The Israelis love him, and he has access to PM Binyamin Netanyahu and Defence minister Ehud Barak on every visit. “No-one thought he was going to come here and bring peace overnight,” one of Israel’s top government officials told me. “His mandate was to build on Palestinian institutions to lay the foundations for a Palestinian state. And he’s been an amazing success story.” If building is meant to be taken literally then Palestinian construction workers on the occupied West Bank have much to thank Mr Blair for. Everywhere you look apartment blocks are going up.

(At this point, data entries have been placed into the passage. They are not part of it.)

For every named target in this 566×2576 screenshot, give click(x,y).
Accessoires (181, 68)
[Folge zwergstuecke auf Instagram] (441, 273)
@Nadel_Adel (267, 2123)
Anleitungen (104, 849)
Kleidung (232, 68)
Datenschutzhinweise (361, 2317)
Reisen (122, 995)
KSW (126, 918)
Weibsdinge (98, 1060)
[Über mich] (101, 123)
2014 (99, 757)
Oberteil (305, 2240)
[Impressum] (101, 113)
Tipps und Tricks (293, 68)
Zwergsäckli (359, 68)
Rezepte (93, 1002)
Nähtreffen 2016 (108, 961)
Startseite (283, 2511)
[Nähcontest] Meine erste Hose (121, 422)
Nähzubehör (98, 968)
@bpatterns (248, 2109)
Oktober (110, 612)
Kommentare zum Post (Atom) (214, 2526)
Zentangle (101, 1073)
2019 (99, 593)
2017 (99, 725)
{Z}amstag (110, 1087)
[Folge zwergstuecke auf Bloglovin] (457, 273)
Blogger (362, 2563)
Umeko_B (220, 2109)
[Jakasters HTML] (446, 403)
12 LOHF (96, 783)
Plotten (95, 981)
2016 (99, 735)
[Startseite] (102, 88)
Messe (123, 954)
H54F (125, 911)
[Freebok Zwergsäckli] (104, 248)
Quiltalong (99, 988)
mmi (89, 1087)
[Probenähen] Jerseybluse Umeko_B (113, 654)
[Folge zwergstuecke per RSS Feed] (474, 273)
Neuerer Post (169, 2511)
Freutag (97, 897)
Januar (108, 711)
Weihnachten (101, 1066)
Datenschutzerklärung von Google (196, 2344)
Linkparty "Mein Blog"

But talk to ministers in the Palestinian Liberation Organisation above the noise of power drills and dumper trucks, and they say something very different. One, who was happy to call TB his “very, very good friend”, complained: “He has no teeth. He cannot bang the table to make the Israelis change their minds.” Another on the Palestinian Authority negotiating team added: “We hoped for more from Blair. He came here with the image of The Big Man but we have not seen many results. The Israelis have weakened him. He is not equipped to make things change.”

Yet an end to the conflict between Israel and Palestine is arguably easier to achieve than the one in Northern Ireland. For a start, both sides agree on the answer – the two-state solution – and both are scared witless by Hamas who have control in Gaza. The Israelis fear that without a deal with the PLO Hamas could take over in the West Bank, too. And the Palestinians say that unless an acceptable peace is agreed soon then Hamas will press for a one-state solution. That means making Arabs Israeli citizens and, given their higher birth rates, outnumbering and outvoting the Israelis in 20 years. Posters are already going up in the West Bank advocating such a thing. PLO ministers have an extra reason for urgent movement. If Hamas do take over they fear they may be shot.

A Palestinian homeland could mean a thriving Arab economy. Israeli dual-use restrictions which stop farmers getting hold of fertilizer in case they turn it into bombs, or plumbers obtaining pipes which could be used as missile launchers, would be lifted. And Palestine has a plentiful supply of rock which, the PLO say, could transform them from the world’s third largest exporter of stone and marble to its first. More than 1.5 million tourists go to Bethlehem each year, and the eyes of PLO officials sparkle at the thought of Palestinian tour guides adding religious sites in Jerusalem to the itinerary. “We would be very rich,” said one. Indeed. And very optimistic. The future of Jerusalem remains a huge sticking point, and agreement over some sort of international control over the Holy sites is probably the only way of ungluing it.

A return to 1967 borders seems the best solution to the Israeli-Palestinian conflict, but that would mean displacing 140,000 Jewish settlers. Not easy to accomplish. Israeli settlements are not the ramshackle hotchpotch of hastily constructed huts that I imagined before seeing them, but neat little housing estates which would not look out of place in Surbiton. Only high walls to stop snipers firing into living rooms during the Israeli TV equivalent of Eastenders suggest their flower borders are on the frontline.

Palestinians are most attracted to proposals put forward by Kadima’s Ehud Olmert before his premiership ended in March last year, although no-one outside the negotiating teams seems to know exactly what they were. The PLO attitude to Israel is: you show as your map and we’ll show you ours. But Israeli hardliners in Likud say that offer is now off the table because it was not accepted at the time.

Tony Blair might be trying to put it back on again, but most of what he gets up to must necessarily remain behind closed doors; positions being harder to shift once they become public. So our ex-PM may be doing more than we can guess. If he can be instrumental in a deal a Nobel peace prize awaits and Britain’s streets would be a safer place once al-Queda has lost the recruiting sergeant of the Palestinian conflict. If Mr Blair fails it’s more tarnish on a legacy made lacklustre by Iraq.

But as one PLO minister told me: “We must get to the end game quickly. And to do that we must have an end to games. Israeli peace with Palestine is more than just peace for Palestine. It’s peace for the entire Muslim world.”